SET TASK — Please rewrite the data below, substituting "Where do I click to" for every occurrence of "Where should I click to" and leaving everything else unchanged.

DATASET ROWS —
====================
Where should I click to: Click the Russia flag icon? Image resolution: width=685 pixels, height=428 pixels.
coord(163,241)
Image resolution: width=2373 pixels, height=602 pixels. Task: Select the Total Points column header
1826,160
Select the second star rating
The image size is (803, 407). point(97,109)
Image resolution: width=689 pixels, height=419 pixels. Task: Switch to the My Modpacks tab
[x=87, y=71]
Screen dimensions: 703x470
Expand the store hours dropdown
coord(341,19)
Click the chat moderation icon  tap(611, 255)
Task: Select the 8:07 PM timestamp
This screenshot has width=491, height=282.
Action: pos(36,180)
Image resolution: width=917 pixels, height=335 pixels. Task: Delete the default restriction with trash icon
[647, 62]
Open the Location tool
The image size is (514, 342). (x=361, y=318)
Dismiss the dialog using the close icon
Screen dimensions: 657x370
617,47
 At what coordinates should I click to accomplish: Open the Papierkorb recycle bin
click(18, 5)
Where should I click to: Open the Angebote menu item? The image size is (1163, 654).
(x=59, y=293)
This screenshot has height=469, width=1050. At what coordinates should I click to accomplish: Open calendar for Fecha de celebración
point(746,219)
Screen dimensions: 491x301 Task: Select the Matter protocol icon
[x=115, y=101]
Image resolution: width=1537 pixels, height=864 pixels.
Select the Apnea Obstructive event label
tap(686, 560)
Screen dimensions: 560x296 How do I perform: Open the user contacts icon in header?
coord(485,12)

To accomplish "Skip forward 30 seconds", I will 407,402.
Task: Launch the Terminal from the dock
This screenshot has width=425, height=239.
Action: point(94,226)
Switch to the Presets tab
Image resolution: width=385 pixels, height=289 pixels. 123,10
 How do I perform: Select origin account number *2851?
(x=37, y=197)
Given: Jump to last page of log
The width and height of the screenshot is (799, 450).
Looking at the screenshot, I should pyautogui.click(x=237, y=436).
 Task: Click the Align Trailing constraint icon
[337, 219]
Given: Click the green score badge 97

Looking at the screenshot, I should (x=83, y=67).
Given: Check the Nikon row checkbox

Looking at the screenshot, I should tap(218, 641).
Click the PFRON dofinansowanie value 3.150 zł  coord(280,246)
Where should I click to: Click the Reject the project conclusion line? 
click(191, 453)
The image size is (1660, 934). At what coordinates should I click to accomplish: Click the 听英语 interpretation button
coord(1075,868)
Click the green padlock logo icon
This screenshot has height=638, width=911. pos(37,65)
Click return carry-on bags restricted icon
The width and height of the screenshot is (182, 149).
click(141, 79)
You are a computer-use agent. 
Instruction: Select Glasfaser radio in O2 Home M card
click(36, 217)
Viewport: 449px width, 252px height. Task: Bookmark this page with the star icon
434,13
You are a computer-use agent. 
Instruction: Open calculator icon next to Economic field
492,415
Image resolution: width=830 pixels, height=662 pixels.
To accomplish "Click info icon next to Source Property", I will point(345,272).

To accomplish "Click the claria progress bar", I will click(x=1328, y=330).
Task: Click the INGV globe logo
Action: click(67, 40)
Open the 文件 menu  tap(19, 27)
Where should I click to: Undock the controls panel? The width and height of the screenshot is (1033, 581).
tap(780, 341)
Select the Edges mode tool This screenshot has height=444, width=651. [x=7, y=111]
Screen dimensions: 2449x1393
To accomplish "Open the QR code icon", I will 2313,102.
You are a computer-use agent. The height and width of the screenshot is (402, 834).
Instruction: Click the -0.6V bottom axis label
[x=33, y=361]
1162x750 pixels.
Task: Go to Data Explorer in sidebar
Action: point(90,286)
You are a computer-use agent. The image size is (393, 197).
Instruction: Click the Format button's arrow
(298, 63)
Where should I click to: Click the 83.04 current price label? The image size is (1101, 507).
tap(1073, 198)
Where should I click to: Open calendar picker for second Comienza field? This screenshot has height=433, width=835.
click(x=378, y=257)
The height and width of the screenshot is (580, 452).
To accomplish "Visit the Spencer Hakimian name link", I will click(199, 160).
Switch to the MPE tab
====================
SOLVED EXERCISE —
Where do I click to: Click the Russia flag icon? Image resolution: width=685 pixels, height=428 pixels.
coord(163,241)
Image resolution: width=2373 pixels, height=602 pixels. Task: Select the Total Points column header
1826,160
Select the second star rating
The image size is (803, 407). point(97,109)
Image resolution: width=689 pixels, height=419 pixels. Task: Switch to the My Modpacks tab
[x=87, y=71]
Screen dimensions: 703x470
Expand the store hours dropdown
coord(341,19)
Click the chat moderation icon  tap(611, 255)
Task: Select the 8:07 PM timestamp
This screenshot has width=491, height=282.
Action: pos(36,180)
Image resolution: width=917 pixels, height=335 pixels. Task: Delete the default restriction with trash icon
[647, 62]
Open the Location tool
The image size is (514, 342). (x=361, y=318)
Dismiss the dialog using the close icon
Screen dimensions: 657x370
617,47
 At what coordinates should I click to accomplish: Open the Papierkorb recycle bin
click(18, 5)
Where do I click to: Open the Angebote menu item? The image size is (1163, 654).
(x=59, y=293)
This screenshot has height=469, width=1050. At what coordinates should I click to accomplish: Open calendar for Fecha de celebración
point(746,219)
Screen dimensions: 491x301 Task: Select the Matter protocol icon
[x=115, y=101]
Image resolution: width=1537 pixels, height=864 pixels.
Select the Apnea Obstructive event label
tap(686, 560)
Screen dimensions: 560x296 How do I perform: Open the user contacts icon in header?
coord(485,12)

To accomplish "Skip forward 30 seconds", I will 407,402.
Task: Launch the Terminal from the dock
This screenshot has width=425, height=239.
Action: point(94,226)
Switch to the Presets tab
Image resolution: width=385 pixels, height=289 pixels. 123,10
 How do I perform: Select origin account number *2851?
(x=37, y=197)
Given: Jump to last page of log
The width and height of the screenshot is (799, 450).
Looking at the screenshot, I should pyautogui.click(x=237, y=436).
 Task: Click the Align Trailing constraint icon
[337, 219]
Given: Click the green score badge 97

Looking at the screenshot, I should (x=83, y=67).
Given: Check the Nikon row checkbox

Looking at the screenshot, I should tap(218, 641).
Click the PFRON dofinansowanie value 3.150 zł  coord(280,246)
Where do I click to: Click the Reject the project conclusion line? 
click(191, 453)
The image size is (1660, 934). At what coordinates should I click to accomplish: Click the 听英语 interpretation button
coord(1075,868)
Click the green padlock logo icon
This screenshot has height=638, width=911. pos(37,65)
Click return carry-on bags restricted icon
The width and height of the screenshot is (182, 149).
click(141, 79)
You are a computer-use agent. 
Instruction: Select Glasfaser radio in O2 Home M card
click(36, 217)
Viewport: 449px width, 252px height. Task: Bookmark this page with the star icon
434,13
You are a computer-use agent. 
Instruction: Open calculator icon next to Economic field
492,415
Image resolution: width=830 pixels, height=662 pixels.
To accomplish "Click info icon next to Source Property", I will point(345,272).

To accomplish "Click the claria progress bar", I will click(x=1328, y=330).
Task: Click the INGV globe logo
Action: click(67, 40)
Open the 文件 menu  tap(19, 27)
Where do I click to: Undock the controls panel? The width and height of the screenshot is (1033, 581).
tap(780, 341)
Select the Edges mode tool This screenshot has height=444, width=651. [x=7, y=111]
Screen dimensions: 2449x1393
To accomplish "Open the QR code icon", I will 2313,102.
You are a computer-use agent. The height and width of the screenshot is (402, 834).
Instruction: Click the -0.6V bottom axis label
[x=33, y=361]
1162x750 pixels.
Task: Go to Data Explorer in sidebar
Action: point(90,286)
You are a computer-use agent. The image size is (393, 197).
Instruction: Click the Format button's arrow
(298, 63)
Where do I click to: Click the 83.04 current price label? The image size is (1101, 507).
tap(1073, 198)
Where do I click to: Open calendar picker for second Comienza field? This screenshot has height=433, width=835.
click(x=378, y=257)
The height and width of the screenshot is (580, 452).
To accomplish "Visit the Spencer Hakimian name link", I will click(199, 160).
Switch to the MPE tab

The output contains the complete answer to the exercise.